Because of its long history it has been the site of many important events and has extensively influenced Finnish history. Along with Tallinn, the capital city of Estonia, Turku was designated the European Capital of Culture for 2011. In 1996 it was declared the official Christmas City of Finland.
Turku has a long history as Finland's largest city and occasionally as the administrative center of the country, but has, over the last two centuries, lost both titles to Helsinki. To this day, the city's identity stems from its status as the oldest city in Finland and the country's first capital. Originally, the word "Finland" referred only to the area around Turku (hence the title, "Finland Proper" for the region).
During the Middle Ages, Turku was the seat of the Bishop of Turku (a title later upgraded to Archbishop of Turku), covering the then eastern half of the Kingdom of Sweden (most of the present-day Finland) until the 17th century. Even if Turku had no official capital status, both the short-lived institutions of Dukes and Governors-General of Finland usually had their Finnish residences there. In the aftermath of the War against Sigismund, the town was the site of the Åbo bloodbath. In 1640, the first university in Finland, The Royal Academy of Turku, was founded in Turku. Turku was also the meeting place for the States of Finland in 1676.
- Turku Cathedral is the Mother Church of the Evangelical Lutheran Church of Finland, and the country's national shrine. It is the central church of the Archdiocese of Turku and the seat of the Archbishop of Finland, Kari Mäkinen. It is also regarded as one of the major records of Finnish architectural history. Considered to be the most important religious building in Finland, the cathedral has borne witness to many important events in the nation's history and has become one of the city's most recognizable symbols. The cathedral is situated in the heart of Turku next to the Old Great Square, by the river Aura. Its presence extends beyond the local precinct by having the sound of its bells chiming at noon broadcast on national radio. It is also central to Finland's annual Christmas celebrations. The cathedral was originally built out of wood in the late 13th century, and was dedicated as the main cathedral of Finland in 1300, the seat of the bishop of Turku. It was considerably expanded in the 14th and 15th centuries, mainly using stone as the construction material. The cathedral was badly damaged during the Great Fire of Turku in 1827, and was rebuilt to a great extent afterwards.

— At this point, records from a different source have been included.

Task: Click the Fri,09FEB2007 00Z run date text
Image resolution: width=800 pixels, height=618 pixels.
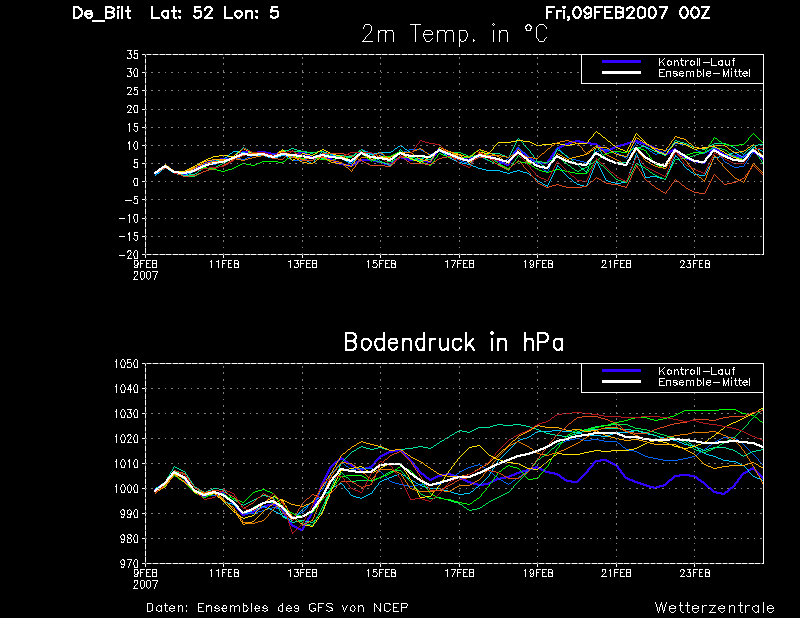Action: pos(627,13)
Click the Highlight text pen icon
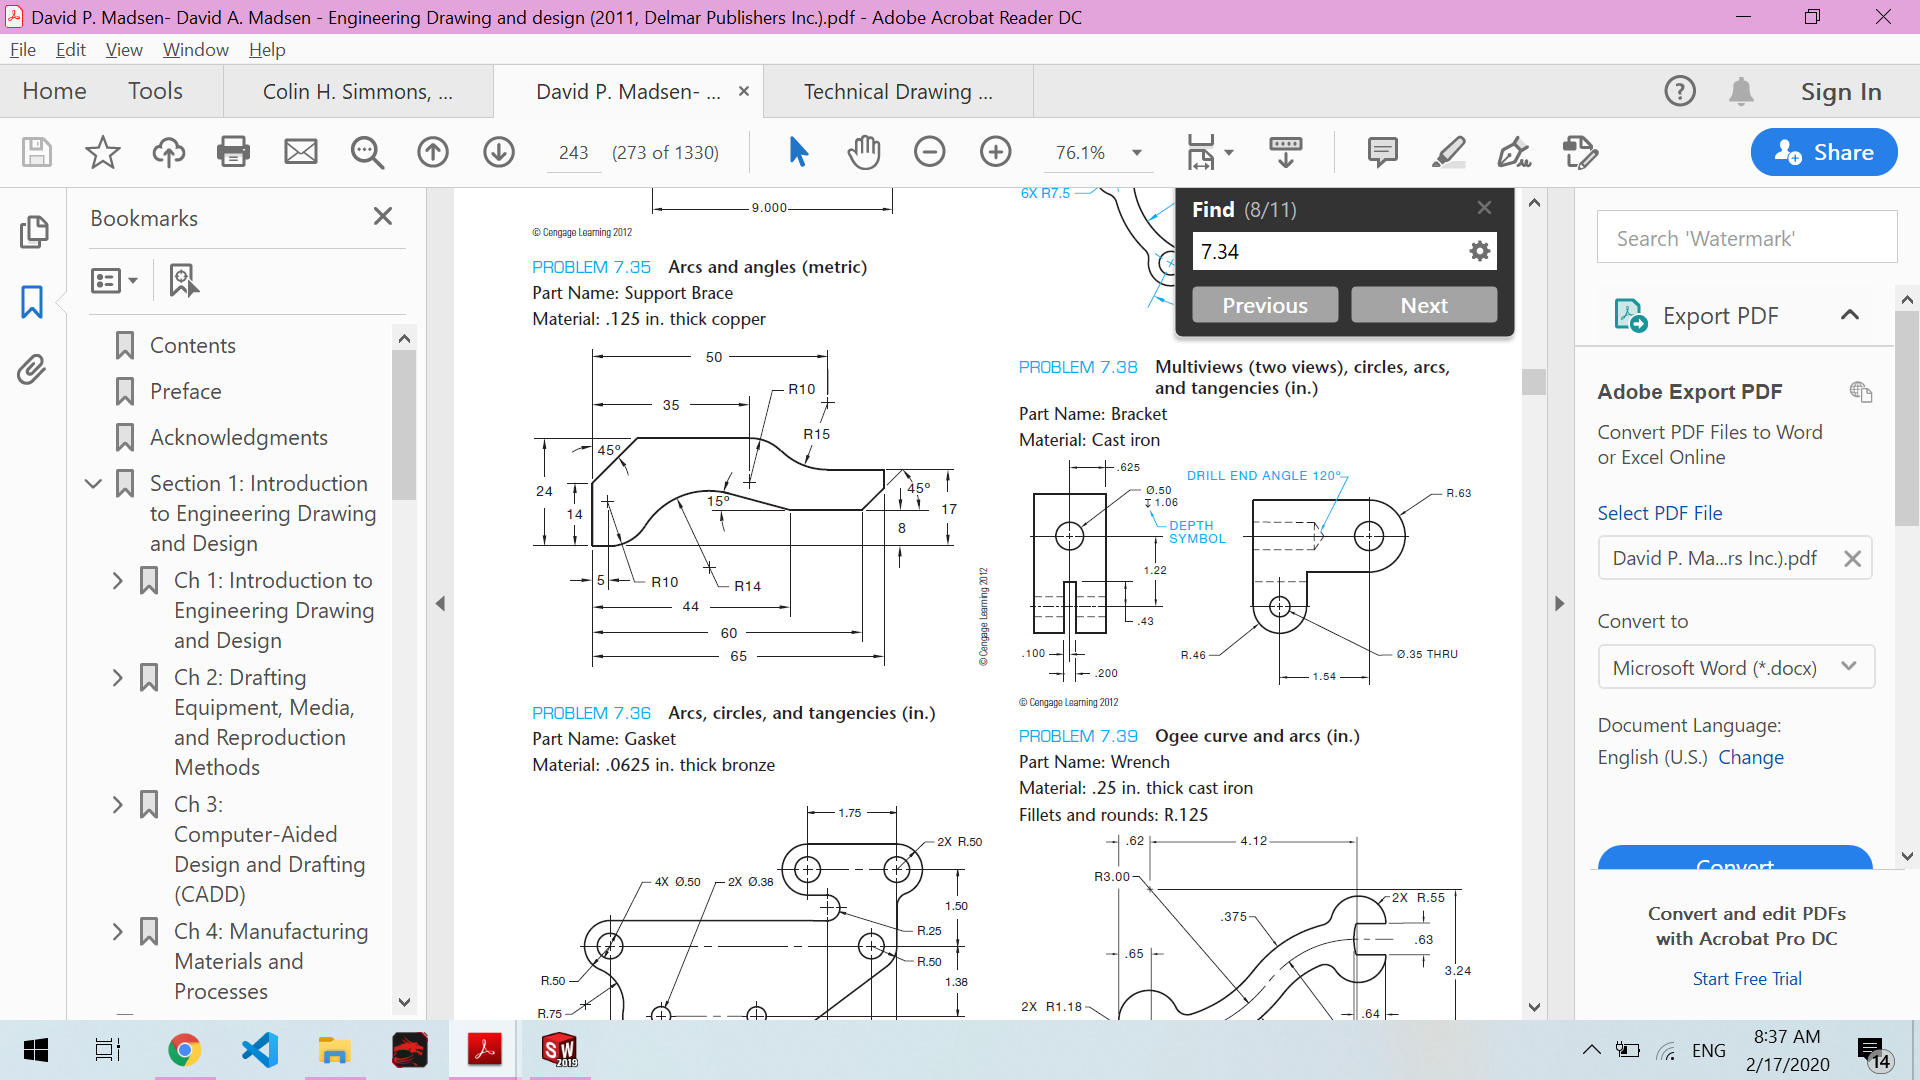 pyautogui.click(x=1448, y=152)
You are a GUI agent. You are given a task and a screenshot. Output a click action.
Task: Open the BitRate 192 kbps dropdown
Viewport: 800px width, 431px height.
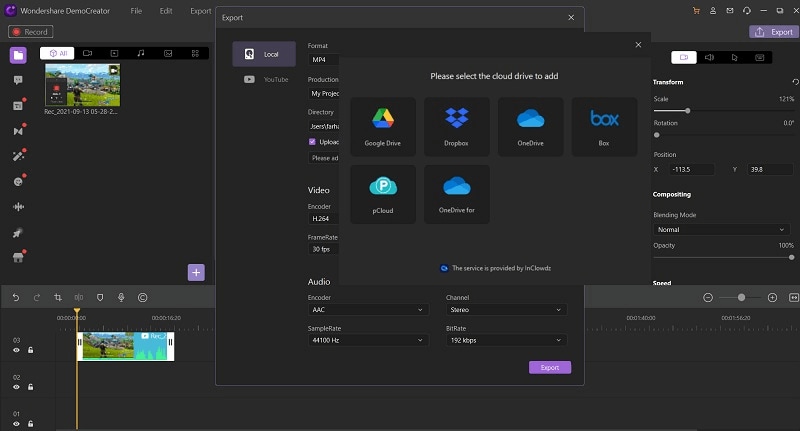tap(506, 340)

- Turku Castle is a monument of Finnish history situated in the city of Turku in Finland. Together with Turku Cathedral, the castle is one of the oldest buildings still in use in Finland. Turku Castle is the largest surviving medieval building in Finland. It stands as a national monument, on the banks of the Aura River, as it has done since the 14th century. A start was made on building the castle in about 1280. The Swedish conquerors of Finland intended it originally as a military fortress. During the next two centuries its defences were strengthened and living quarters were added. The castle served as a bastion and administrative centre in Eastland, as Finland was then known, during the Swedish period. The main part of the castle was extended considerably during the 16th century after Gustav Vasa had ascended the Swedish throne and his son John headed the Finnish administration following his promotion to duke. The bailey was also supplemented and the round tower at the southeast corner of the bailey was added. Since then no part of the castle has been added or extended, only repaired.
- Aboa Vetus and Ars Nova is a museum in central Turku. The museum is housed in a building known as the Rettig palace, originally built in 1928. Aboa Vetus displays portions of the city dating back to medieval times, while Ars Nova is a museum of contemporary art. The museum was first opened in 1995 as two independent museums. Originally, plans were for only Ars Nova, the contemporary art museum, but during its construction a number of structures and artifacts dating back to the Middle Ages were discovered, and the archaeological excavation that was commissioned eventually transformed into Aboa Vetus. The two museums were combined in 2004 and Aboa Vetus & Ars Nova is now among the most popular tourist venues in the entire region of Finland Proper.
- Turku Orthodox Church or the Church of the Holy Martyr Empress Alexandra is the main church of the Turku orthodox parish located on the northeast corner of Turku Market Square. The church was built in under plans drafted by architect Carl Ludvig Engel and was ordered by Nicholas I of Russia on 5 January 1838. Construction, which began in 1839, cost 67,886 rubles and was completed in 1845. The church was consecrated on 2 September 1845. The church was dedicated to Alexandra, the spouse of Diocletian who had publicly became Christianised and suffered a martyr’s death on 23 April 303. Making her the patron saint may have been because of Nicholas I’s own wife’s name Aleksandra Feodorovna.
- Luostarinmäki Handicrafts Museum is an open air museum consisting of 18 blocks of original 18th century – early 19th century buildings on their original location. The area of the museum was the only old residential area left in 1940, when the museum was opened. The location was the largest area to completely survive the Great Fire of Turku. Contemporary handicraft items are presented. The museum received the Golden Apple international tourism award as the only site in Scandinavia in 1984.